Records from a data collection
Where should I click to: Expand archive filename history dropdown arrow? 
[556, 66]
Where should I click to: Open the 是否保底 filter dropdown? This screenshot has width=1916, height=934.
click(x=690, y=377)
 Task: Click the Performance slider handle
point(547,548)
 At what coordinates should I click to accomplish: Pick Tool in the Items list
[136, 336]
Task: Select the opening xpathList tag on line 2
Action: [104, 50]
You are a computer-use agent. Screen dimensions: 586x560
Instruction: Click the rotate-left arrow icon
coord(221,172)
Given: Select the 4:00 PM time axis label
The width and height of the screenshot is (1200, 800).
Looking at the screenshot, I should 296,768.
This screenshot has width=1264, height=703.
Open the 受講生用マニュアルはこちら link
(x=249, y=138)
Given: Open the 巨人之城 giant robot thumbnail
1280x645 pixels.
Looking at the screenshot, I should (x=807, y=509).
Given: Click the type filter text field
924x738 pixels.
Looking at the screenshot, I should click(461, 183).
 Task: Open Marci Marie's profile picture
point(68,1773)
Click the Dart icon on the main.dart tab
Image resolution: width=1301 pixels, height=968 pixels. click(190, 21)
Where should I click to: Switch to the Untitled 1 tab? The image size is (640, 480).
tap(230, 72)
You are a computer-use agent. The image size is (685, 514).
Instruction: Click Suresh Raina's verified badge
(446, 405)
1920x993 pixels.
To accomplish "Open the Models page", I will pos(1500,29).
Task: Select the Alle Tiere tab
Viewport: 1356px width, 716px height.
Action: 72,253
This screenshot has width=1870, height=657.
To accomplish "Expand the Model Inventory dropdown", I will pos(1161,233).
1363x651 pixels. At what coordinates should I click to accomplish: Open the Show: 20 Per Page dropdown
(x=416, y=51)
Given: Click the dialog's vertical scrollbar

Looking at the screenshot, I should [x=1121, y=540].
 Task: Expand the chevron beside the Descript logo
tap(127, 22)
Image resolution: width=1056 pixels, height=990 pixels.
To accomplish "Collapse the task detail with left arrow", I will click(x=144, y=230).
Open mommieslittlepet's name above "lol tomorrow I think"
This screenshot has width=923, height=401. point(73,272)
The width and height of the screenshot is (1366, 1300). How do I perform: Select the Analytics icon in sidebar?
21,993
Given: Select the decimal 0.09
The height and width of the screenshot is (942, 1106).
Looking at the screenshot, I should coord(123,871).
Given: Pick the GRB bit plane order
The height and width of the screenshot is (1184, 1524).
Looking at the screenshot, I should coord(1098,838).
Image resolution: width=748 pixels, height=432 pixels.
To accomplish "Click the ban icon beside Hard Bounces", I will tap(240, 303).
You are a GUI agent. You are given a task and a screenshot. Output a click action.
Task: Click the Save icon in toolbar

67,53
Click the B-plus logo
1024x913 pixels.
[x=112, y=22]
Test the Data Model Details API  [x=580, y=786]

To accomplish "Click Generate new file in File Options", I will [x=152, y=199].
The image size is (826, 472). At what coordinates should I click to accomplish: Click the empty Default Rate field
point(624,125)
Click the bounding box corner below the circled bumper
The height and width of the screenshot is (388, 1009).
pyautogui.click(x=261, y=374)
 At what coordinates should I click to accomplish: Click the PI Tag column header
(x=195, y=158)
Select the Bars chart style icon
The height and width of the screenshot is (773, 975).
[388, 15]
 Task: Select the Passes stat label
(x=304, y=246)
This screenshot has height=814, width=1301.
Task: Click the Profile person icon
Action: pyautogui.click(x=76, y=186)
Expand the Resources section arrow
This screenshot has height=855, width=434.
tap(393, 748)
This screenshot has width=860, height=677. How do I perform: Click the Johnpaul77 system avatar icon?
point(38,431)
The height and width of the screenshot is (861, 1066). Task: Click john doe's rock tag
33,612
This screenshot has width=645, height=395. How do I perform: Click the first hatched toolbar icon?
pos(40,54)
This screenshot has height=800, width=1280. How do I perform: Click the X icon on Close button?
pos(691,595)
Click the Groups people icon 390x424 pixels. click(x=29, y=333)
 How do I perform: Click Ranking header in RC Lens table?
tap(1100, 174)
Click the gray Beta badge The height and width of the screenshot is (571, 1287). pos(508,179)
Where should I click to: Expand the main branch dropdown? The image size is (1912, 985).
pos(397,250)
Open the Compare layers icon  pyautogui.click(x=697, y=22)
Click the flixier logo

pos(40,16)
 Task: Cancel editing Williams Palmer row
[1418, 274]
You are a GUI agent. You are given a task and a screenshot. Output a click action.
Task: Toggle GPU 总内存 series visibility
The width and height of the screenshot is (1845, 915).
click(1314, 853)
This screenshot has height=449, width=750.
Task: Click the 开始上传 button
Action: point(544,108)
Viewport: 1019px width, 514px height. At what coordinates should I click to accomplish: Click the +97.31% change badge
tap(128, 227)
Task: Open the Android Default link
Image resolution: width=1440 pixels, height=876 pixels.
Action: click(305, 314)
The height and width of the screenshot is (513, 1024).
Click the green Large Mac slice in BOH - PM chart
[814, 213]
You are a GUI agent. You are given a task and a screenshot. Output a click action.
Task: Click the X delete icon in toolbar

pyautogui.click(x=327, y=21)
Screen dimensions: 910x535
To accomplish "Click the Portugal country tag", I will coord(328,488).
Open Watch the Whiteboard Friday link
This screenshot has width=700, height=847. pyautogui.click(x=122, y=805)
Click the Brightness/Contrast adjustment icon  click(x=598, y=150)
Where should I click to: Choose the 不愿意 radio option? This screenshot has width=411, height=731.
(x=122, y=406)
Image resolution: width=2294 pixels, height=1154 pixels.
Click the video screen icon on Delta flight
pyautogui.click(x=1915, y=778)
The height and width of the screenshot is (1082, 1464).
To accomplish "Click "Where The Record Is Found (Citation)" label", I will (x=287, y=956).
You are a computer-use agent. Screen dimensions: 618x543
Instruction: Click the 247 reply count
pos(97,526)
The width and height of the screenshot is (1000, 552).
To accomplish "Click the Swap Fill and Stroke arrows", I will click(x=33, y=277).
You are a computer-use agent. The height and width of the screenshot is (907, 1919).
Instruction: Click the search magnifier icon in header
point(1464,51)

- [Requirement]:
The data should be copied out in full, exactly as it reads.

- [Task solution]:
Where should I click to: Expand archive filename history dropdown arrow? 
[556, 66]
Where should I click to: Open the 是否保底 filter dropdown? This screenshot has width=1916, height=934.
click(x=690, y=377)
 Task: Click the Performance slider handle
point(547,548)
 At what coordinates should I click to accomplish: Pick Tool in the Items list
[136, 336]
Task: Select the opening xpathList tag on line 2
Action: [104, 50]
You are a computer-use agent. Screen dimensions: 586x560
Instruction: Click the rotate-left arrow icon
coord(221,172)
Given: Select the 4:00 PM time axis label
The width and height of the screenshot is (1200, 800).
Looking at the screenshot, I should 296,768.
This screenshot has width=1264, height=703.
Open the 受講生用マニュアルはこちら link
(x=249, y=138)
Given: Open the 巨人之城 giant robot thumbnail
1280x645 pixels.
Looking at the screenshot, I should (x=807, y=509).
Given: Click the type filter text field
924x738 pixels.
Looking at the screenshot, I should click(461, 183).
 Task: Open Marci Marie's profile picture
point(68,1773)
Click the Dart icon on the main.dart tab
Image resolution: width=1301 pixels, height=968 pixels. click(190, 21)
Where should I click to: Switch to the Untitled 1 tab? The image size is (640, 480).
tap(230, 72)
You are a computer-use agent. The image size is (685, 514).
Instruction: Click Suresh Raina's verified badge
(446, 405)
1920x993 pixels.
To accomplish "Open the Models page", I will pos(1500,29).
Task: Select the Alle Tiere tab
Viewport: 1356px width, 716px height.
Action: 72,253
This screenshot has width=1870, height=657.
To accomplish "Expand the Model Inventory dropdown", I will pos(1161,233).
1363x651 pixels. At what coordinates should I click to accomplish: Open the Show: 20 Per Page dropdown
(x=416, y=51)
Given: Click the dialog's vertical scrollbar

Looking at the screenshot, I should [x=1121, y=540].
 Task: Expand the chevron beside the Descript logo
tap(127, 22)
Image resolution: width=1056 pixels, height=990 pixels.
To accomplish "Collapse the task detail with left arrow", I will click(x=144, y=230).
Open mommieslittlepet's name above "lol tomorrow I think"
This screenshot has width=923, height=401. point(73,272)
The width and height of the screenshot is (1366, 1300). How do I perform: Select the Analytics icon in sidebar?
21,993
Given: Select the decimal 0.09
The height and width of the screenshot is (942, 1106).
Looking at the screenshot, I should coord(123,871).
Given: Pick the GRB bit plane order
The height and width of the screenshot is (1184, 1524).
Looking at the screenshot, I should coord(1098,838).
Image resolution: width=748 pixels, height=432 pixels.
To accomplish "Click the ban icon beside Hard Bounces", I will tap(240, 303).
You are a GUI agent. You are given a task and a screenshot. Output a click action.
Task: Click the Save icon in toolbar

67,53
Click the B-plus logo
1024x913 pixels.
[x=112, y=22]
Test the Data Model Details API  [x=580, y=786]

To accomplish "Click Generate new file in File Options", I will [x=152, y=199].
The image size is (826, 472). At what coordinates should I click to accomplish: Click the empty Default Rate field
point(624,125)
Click the bounding box corner below the circled bumper
The height and width of the screenshot is (388, 1009).
pyautogui.click(x=261, y=374)
 At what coordinates should I click to accomplish: Click the PI Tag column header
(x=195, y=158)
Select the Bars chart style icon
The height and width of the screenshot is (773, 975).
[388, 15]
 Task: Select the Passes stat label
(x=304, y=246)
This screenshot has height=814, width=1301.
Task: Click the Profile person icon
Action: pyautogui.click(x=76, y=186)
Expand the Resources section arrow
This screenshot has height=855, width=434.
tap(393, 748)
This screenshot has width=860, height=677. How do I perform: Click the Johnpaul77 system avatar icon?
point(38,431)
The height and width of the screenshot is (861, 1066). Task: Click john doe's rock tag
33,612
This screenshot has width=645, height=395. How do I perform: Click the first hatched toolbar icon?
pos(40,54)
This screenshot has height=800, width=1280. How do I perform: Click the X icon on Close button?
pos(691,595)
Click the Groups people icon 390x424 pixels. click(x=29, y=333)
 How do I perform: Click Ranking header in RC Lens table?
tap(1100, 174)
Click the gray Beta badge The height and width of the screenshot is (571, 1287). pos(508,179)
Where should I click to: Expand the main branch dropdown? The image size is (1912, 985).
pos(397,250)
Open the Compare layers icon  pyautogui.click(x=697, y=22)
Click the flixier logo

pos(40,16)
 Task: Cancel editing Williams Palmer row
[1418, 274]
You are a GUI agent. You are given a task and a screenshot. Output a click action.
Task: Toggle GPU 总内存 series visibility
The width and height of the screenshot is (1845, 915).
click(1314, 853)
This screenshot has height=449, width=750.
Task: Click the 开始上传 button
Action: point(544,108)
Viewport: 1019px width, 514px height. At what coordinates should I click to accomplish: Click the +97.31% change badge
tap(128, 227)
Task: Open the Android Default link
Image resolution: width=1440 pixels, height=876 pixels.
Action: click(305, 314)
The height and width of the screenshot is (513, 1024).
Click the green Large Mac slice in BOH - PM chart
[814, 213]
You are a GUI agent. You are given a task and a screenshot. Output a click action.
Task: Click the X delete icon in toolbar

pyautogui.click(x=327, y=21)
Screen dimensions: 910x535
To accomplish "Click the Portugal country tag", I will coord(328,488).
Open Watch the Whiteboard Friday link
This screenshot has width=700, height=847. pyautogui.click(x=122, y=805)
Click the Brightness/Contrast adjustment icon  click(x=598, y=150)
Where should I click to: Choose the 不愿意 radio option? This screenshot has width=411, height=731.
(x=122, y=406)
Image resolution: width=2294 pixels, height=1154 pixels.
Click the video screen icon on Delta flight
pyautogui.click(x=1915, y=778)
The height and width of the screenshot is (1082, 1464).
To accomplish "Click "Where The Record Is Found (Citation)" label", I will (x=287, y=956).
You are a computer-use agent. Screen dimensions: 618x543
Instruction: Click the 247 reply count
pos(97,526)
The width and height of the screenshot is (1000, 552).
To accomplish "Click the Swap Fill and Stroke arrows", I will click(x=33, y=277).
You are a computer-use agent. The height and width of the screenshot is (907, 1919).
Instruction: Click the search magnifier icon in header
point(1464,51)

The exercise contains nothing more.